Have trained three dogs so far, and they all got it within 1-4 weeks of coming home..

Fiona


----------



## Annette4 (26 July 2017)

I have to admit, I don't like puppy pads and have never used them as it seems counter intuitive to me to let them go inside then move he goal posts. Besides repetition, going out regularly, lots of praise when they go outside and hawk eyes for warning signs I've not really got any tips. We have trouble with Fizz at about 6 months when the weather turned which meant lots of following her round the garden with an umbrella (bloody diva whippet) but otherwise I've not had a major battle with any of ours.


----------



## ponyparty (26 July 2017)

How come you're not just going straight for outside? It's confusing for them to learn to go first on a puppy pad indoors, and then outdoors. I'd teach her to go outside straight away, personally. And yes you might end up having to wait half an hour, or more... Ah, the joys of puppies! At least it's summer so you're not doing it in freezing cold and lashing rain  good luck!


----------



## Fiona (26 July 2017)

Sorry I forgot to say I never used puppy pads either....

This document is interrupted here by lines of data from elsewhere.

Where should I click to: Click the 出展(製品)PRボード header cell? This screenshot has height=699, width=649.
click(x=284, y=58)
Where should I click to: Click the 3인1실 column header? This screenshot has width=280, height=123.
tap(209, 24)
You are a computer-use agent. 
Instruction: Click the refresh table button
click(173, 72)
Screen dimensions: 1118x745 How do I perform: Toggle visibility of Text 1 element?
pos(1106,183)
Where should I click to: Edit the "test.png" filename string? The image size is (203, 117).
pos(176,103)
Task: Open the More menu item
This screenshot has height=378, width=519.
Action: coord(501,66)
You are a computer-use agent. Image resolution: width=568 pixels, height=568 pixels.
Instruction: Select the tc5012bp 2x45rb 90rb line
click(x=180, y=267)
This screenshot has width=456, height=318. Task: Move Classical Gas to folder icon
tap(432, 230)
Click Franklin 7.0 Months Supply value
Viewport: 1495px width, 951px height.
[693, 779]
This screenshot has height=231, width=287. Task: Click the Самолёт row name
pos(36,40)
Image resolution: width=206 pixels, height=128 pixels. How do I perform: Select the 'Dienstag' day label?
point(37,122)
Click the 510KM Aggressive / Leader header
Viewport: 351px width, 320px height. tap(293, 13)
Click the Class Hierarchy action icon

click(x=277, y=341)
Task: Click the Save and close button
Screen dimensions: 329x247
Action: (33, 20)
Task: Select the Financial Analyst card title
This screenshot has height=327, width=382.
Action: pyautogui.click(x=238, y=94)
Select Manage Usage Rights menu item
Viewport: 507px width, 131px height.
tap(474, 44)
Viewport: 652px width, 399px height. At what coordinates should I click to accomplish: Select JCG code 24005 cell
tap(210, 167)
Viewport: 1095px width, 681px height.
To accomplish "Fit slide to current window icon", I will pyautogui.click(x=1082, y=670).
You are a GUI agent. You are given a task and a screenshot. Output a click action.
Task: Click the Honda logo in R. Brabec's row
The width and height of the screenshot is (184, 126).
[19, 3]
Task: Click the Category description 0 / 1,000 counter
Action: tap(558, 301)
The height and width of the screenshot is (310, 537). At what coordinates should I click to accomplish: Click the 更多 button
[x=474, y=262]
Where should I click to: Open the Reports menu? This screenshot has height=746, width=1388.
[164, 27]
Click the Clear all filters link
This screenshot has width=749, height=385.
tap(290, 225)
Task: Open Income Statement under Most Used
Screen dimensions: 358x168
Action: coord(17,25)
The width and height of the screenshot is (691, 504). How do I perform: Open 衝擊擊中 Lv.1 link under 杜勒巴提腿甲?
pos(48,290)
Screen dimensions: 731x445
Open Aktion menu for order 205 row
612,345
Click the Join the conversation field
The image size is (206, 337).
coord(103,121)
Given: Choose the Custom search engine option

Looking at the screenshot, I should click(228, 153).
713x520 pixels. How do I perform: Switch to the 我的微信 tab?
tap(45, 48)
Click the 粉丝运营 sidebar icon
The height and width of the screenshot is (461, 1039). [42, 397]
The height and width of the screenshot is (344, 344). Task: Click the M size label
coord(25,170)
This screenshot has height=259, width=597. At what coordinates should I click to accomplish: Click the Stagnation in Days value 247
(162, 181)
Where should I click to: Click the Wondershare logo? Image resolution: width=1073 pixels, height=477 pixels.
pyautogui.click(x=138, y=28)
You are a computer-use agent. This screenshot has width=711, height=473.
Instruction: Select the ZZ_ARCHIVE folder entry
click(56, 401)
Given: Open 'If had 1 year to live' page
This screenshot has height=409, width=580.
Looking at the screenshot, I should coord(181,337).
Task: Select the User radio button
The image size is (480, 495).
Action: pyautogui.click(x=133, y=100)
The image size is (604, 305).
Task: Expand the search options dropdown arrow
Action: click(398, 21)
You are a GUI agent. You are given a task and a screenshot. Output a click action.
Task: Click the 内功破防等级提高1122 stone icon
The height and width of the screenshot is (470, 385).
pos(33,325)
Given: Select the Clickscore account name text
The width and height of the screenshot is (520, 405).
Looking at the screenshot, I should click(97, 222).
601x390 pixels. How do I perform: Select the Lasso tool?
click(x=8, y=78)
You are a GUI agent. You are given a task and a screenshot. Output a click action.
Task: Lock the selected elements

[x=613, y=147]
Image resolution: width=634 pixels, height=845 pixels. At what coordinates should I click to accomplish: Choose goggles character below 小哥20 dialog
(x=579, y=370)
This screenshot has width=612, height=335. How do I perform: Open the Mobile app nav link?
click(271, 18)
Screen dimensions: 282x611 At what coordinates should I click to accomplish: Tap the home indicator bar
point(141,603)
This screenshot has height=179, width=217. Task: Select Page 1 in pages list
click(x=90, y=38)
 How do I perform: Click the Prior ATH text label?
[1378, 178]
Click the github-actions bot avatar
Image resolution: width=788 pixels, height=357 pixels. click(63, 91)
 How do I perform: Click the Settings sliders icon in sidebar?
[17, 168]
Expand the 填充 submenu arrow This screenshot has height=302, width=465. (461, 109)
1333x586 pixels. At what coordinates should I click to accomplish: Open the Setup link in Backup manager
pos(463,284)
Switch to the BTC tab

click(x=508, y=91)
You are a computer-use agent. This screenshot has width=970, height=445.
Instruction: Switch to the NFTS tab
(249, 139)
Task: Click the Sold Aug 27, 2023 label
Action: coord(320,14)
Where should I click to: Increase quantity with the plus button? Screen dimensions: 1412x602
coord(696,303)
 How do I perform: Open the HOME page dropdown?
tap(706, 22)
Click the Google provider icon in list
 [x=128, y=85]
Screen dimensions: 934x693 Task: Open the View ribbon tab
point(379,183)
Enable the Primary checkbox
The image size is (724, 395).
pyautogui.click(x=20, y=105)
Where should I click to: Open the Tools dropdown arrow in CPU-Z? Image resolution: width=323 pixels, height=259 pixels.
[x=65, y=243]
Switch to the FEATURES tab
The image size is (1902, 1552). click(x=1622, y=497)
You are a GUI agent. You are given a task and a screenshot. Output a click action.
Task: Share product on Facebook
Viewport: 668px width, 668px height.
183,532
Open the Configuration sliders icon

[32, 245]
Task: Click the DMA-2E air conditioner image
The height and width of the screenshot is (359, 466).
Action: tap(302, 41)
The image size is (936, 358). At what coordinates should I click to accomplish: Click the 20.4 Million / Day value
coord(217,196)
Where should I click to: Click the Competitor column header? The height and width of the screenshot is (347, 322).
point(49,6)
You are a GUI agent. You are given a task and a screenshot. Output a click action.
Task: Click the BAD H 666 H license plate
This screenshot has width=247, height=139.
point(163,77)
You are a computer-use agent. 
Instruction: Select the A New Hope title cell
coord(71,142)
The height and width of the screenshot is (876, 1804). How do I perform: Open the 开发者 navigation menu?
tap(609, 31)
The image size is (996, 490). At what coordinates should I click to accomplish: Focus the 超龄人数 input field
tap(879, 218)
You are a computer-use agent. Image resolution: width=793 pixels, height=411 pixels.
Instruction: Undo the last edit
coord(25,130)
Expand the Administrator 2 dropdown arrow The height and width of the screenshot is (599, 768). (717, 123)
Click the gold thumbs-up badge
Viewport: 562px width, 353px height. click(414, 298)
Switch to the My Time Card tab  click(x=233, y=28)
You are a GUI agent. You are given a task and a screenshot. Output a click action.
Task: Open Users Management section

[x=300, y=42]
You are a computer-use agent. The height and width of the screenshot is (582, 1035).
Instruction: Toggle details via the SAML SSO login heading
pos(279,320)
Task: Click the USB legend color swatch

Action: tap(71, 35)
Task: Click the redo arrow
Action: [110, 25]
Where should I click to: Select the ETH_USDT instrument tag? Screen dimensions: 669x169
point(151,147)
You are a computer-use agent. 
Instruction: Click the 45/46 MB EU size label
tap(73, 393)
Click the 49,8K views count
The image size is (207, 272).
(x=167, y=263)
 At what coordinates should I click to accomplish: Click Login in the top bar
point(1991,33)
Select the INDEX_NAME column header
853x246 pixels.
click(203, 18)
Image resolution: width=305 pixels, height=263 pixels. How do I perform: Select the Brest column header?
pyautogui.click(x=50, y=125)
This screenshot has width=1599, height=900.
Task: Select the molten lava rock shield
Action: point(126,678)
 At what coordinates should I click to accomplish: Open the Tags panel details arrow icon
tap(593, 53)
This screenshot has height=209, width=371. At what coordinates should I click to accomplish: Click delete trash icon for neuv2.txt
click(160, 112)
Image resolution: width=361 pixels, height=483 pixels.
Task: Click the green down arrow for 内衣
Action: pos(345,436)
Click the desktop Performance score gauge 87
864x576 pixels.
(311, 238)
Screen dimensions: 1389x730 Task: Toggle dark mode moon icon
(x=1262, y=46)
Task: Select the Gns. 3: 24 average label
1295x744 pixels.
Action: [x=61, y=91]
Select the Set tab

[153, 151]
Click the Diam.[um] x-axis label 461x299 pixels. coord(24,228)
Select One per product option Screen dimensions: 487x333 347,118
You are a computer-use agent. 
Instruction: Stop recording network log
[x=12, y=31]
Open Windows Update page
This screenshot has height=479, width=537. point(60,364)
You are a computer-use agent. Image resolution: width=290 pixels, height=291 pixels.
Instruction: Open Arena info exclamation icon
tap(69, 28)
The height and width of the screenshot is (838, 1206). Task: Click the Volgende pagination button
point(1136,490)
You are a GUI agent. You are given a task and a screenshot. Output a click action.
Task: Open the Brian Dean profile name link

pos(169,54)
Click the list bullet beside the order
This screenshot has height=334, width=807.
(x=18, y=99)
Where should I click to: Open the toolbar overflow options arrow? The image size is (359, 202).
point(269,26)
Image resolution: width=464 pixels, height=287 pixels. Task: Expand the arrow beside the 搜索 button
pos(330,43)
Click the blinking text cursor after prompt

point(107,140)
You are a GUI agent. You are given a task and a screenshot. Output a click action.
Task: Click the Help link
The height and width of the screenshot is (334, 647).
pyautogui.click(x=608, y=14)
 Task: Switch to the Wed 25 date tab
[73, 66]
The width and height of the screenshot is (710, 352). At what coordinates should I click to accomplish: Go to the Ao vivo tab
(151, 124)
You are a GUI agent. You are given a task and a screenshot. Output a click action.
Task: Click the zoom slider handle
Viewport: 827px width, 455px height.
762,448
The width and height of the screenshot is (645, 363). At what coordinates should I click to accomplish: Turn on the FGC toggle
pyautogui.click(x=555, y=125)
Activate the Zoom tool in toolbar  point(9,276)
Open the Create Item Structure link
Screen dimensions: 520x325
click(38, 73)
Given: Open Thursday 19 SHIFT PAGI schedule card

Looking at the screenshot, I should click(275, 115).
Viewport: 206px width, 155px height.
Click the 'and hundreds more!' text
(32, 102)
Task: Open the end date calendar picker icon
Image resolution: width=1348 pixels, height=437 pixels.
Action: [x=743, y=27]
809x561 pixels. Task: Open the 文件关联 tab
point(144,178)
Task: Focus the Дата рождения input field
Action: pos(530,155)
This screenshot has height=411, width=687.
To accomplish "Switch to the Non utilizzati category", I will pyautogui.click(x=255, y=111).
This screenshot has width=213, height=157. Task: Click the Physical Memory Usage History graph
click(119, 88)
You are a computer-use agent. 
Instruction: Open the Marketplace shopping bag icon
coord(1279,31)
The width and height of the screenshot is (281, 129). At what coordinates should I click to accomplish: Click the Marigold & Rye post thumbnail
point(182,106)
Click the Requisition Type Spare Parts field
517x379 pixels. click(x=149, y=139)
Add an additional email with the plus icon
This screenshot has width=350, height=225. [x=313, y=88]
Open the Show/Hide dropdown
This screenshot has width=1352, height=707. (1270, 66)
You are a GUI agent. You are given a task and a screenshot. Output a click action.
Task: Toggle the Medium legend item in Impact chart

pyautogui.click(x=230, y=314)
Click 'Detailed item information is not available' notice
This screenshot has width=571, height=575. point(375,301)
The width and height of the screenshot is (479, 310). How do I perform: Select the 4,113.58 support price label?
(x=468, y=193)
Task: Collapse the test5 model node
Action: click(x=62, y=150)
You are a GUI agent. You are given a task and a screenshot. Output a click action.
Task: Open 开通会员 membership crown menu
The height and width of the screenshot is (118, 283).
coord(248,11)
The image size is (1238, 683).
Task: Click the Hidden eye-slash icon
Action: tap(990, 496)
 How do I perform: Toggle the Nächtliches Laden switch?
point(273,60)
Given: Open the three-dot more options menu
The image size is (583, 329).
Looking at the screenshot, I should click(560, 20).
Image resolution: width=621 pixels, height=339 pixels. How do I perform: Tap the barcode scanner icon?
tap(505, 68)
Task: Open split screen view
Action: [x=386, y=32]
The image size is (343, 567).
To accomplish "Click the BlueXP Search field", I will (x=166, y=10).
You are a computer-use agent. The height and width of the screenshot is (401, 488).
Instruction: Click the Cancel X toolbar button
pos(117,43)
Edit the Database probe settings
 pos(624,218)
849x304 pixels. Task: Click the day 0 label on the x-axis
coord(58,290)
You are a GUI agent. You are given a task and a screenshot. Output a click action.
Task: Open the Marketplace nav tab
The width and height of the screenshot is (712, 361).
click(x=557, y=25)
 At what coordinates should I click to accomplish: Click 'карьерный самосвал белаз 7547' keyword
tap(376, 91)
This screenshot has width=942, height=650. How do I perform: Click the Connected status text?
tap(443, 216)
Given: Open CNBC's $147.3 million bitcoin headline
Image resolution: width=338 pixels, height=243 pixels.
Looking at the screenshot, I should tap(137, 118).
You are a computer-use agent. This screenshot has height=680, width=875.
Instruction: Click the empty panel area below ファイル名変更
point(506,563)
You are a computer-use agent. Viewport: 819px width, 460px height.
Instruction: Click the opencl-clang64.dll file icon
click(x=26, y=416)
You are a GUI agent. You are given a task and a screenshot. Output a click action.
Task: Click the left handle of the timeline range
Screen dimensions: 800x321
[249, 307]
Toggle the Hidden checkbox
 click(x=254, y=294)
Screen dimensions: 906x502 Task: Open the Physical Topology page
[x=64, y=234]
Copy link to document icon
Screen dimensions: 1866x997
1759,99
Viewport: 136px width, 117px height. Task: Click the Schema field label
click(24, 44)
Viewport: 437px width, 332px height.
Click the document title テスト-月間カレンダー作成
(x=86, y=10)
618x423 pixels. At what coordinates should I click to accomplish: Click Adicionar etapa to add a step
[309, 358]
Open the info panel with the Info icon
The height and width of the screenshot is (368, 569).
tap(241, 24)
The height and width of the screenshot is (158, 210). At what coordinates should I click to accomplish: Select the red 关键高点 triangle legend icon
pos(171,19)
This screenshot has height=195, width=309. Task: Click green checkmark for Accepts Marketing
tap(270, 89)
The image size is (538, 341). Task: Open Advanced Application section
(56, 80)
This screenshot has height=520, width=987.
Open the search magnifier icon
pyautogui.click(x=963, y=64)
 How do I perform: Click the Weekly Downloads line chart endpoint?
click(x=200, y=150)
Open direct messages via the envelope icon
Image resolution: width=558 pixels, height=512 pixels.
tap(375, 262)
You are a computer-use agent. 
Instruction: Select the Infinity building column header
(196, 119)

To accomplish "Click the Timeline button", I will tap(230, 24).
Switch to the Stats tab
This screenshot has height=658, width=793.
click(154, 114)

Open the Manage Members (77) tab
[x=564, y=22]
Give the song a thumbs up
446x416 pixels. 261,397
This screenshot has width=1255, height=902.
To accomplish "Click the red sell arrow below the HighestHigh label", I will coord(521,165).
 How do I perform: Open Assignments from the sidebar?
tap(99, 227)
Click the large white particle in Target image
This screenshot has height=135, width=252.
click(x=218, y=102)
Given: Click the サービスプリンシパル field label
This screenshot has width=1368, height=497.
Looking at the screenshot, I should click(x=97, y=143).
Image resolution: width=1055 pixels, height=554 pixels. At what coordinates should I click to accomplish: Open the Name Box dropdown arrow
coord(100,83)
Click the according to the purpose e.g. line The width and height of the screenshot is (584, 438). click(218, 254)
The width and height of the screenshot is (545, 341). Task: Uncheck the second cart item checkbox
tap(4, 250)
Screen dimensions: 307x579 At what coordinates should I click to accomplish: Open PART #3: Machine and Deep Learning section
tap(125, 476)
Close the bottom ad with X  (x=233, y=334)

ponyparty - I housetrained our JRT in Dec 2010 when there was 10" of snow on the ground   Not pleasant.....

Fiona


----------



## scats (26 July 2017)

ponyparty said:



			How come you're not just going straight for outside? It's confusing for them to learn to go first on a puppy pad indoors, and then outdoors. I'd teach her to go outside straight away, personally. And yes you might end up having to wait half an hour, or more... Ah, the joys of puppies! At least it's summer so you're not doing it in freezing cold and lashing rain  good luck!
		
Click to expand...

Shes terrified of our garden for some reason.  I will try her again out there today.  Having to keep her on lead at the moment until we fix a small hole in the back fence.

Thanks everyone.


----------



## Fiona (26 July 2017)

On the lead is fine.....

Our farm isn't secure for a small pup, so all ours did initial toilet training on an extendable lead....

Fiona


----------



## Fiona (26 July 2017)

Need pics BTW 

FIona


----------



## MotherOfChickens (26 July 2017)

mine was house trained on a lead also, doesn't make any difference and I'd argue that its quite useful that they get used to going on a lead (having had two older dogs/pups that had issues going on the lead because they hadn't had to before). agree that pads seem to not help the issue. 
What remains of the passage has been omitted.